With its lavish monuments and multilingual epitaphs, Curacao's cemetery helps tell the little-known history of Jews in the Caribbean who fled Spain and Portugal to escape the Inquisition aimed at ridding the Christian nations of Jews, Muslims and others deemed heretics. Many of the exiles first found refuge in the Netherlands, with their descendants later settling in this former Dutch colony, now a highly diverse society and a semi-autonomous part of the Kingdom of the Netherlands.

But the landmark is in danger. The steady erosion, likely intensified by the proximity of the antiquated refinery, is now considered unstoppable, said Rene Maduro, president of the Mikve Israel-Emanuel Synagogue, which owns and maintains the cemetery.

"Believe me, I wish there was something we could do to protect the cemetery," said Mr. Maduro, whose family came to Curacao in the 1600s and has 75 to 100 ancestors buried in Beth Haim. "It is beyond the point of repair."

The Curacao cemetery is among several at-risk burial sites that "preserve the cultural, ethnic, biographical and religious history" of Jews in the Caribbean, said Rachel Frankel, a New York architect who has studied and documented historic Jewish sites throughout the Americas, including burial grounds in Jamaica and Suriname.

The Curacao congregation is considering preserving the cemetery electronically by setting up a website with records and photos, Mr. Maduro said. The plan for a digital memorial is still in development, but a lower-tech effort has put replicas of 10 of the most ornate headstones on display at the Jewish Historical Museum in the capital of Willemstad.

Besides being sacred sites, Ms. Frankel said, the cemeteries help document the Caribbean migration of Sephardic Jews whose forefathers fled or were expelled from the Iberian Peninsula during the Inquisition, and Ashkenazic Jews who later left central and eastern Europe to seek their fortunes in the New World.

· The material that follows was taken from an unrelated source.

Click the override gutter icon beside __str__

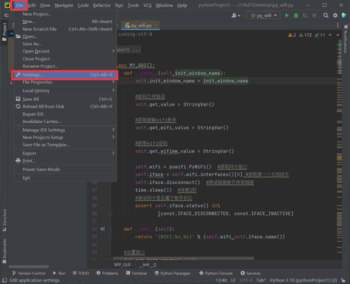tap(102, 229)
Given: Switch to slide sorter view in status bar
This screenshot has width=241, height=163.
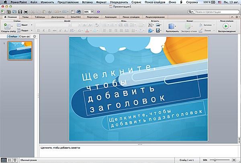Looking at the screenshot, I should (9, 160).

Large populations of Jews also were once found on the smaller Dutch island of St. Eustatius, as well as in St. Thomas and Barbados.

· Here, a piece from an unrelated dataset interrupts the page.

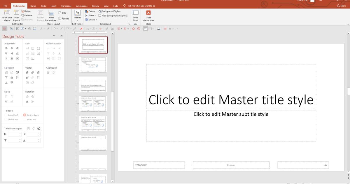Click the Rename icon in Edit Master group
Screen dimensions: 350x184
coord(27,15)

On some islands, colonial Jews numbered in the hundreds, and other locations in the thousands, Ms. Frankel said. By the mid-20th century, most of the congregations had declined, but the cemeteries that in some cases had accepted burials for more than two centuries remained.

The cemetery occupies what was once plantation land on about 10 acres on the outskirts of Willemstad. The oldest confirmed inscription is from 1668 on a stone made of potter's clay, according to records maintained by the synagogue. Congregation members have determined that more than 5,000 people are buried there, but only a third of the inscriptions are legible in a mix of languages that includes Portuguese, Spanish, Dutch and Hebrew. Also vanishing are some of the engravings known as sepulchral illustrations, some of which are considered artworks.

Researchers say the deterioration of the headstones is caused by a combination of factors, including wind, salt air and humidity, said Michael A. Newton, an architect who works with the Curacao Monuments Foundation, a preservation group.

Many on the island also blame the oil refinery that towers over the cemetery and on many days spews sooty clouds that burn the eyes of visitors to Beth Haim as well as those of residents in the poor neighborhoods of the area.

Jewish law forbids disturbing remains so moving the cemetery to another part of Curacao that would be less threatened by refinery smoke is out of the question, Mr. Maduro said.

Appreciation of the cemeteries as historic sites has grown over the past two decades, Ms. Frankel said, with local governments, academics and congregants working together to document, study and preserve them while making them accessible to the public.

The Curacao cemetery is occasionally visited by tourists from the cruise ships stopping at downtown Willemstad.

Mr. Maduro said he hopes visitors will also be able to view the cemetery virtually, on the proposed website.

"Not that we can preserve it, but we are trying to make it easier for people to know what's there and who is buried there," he said.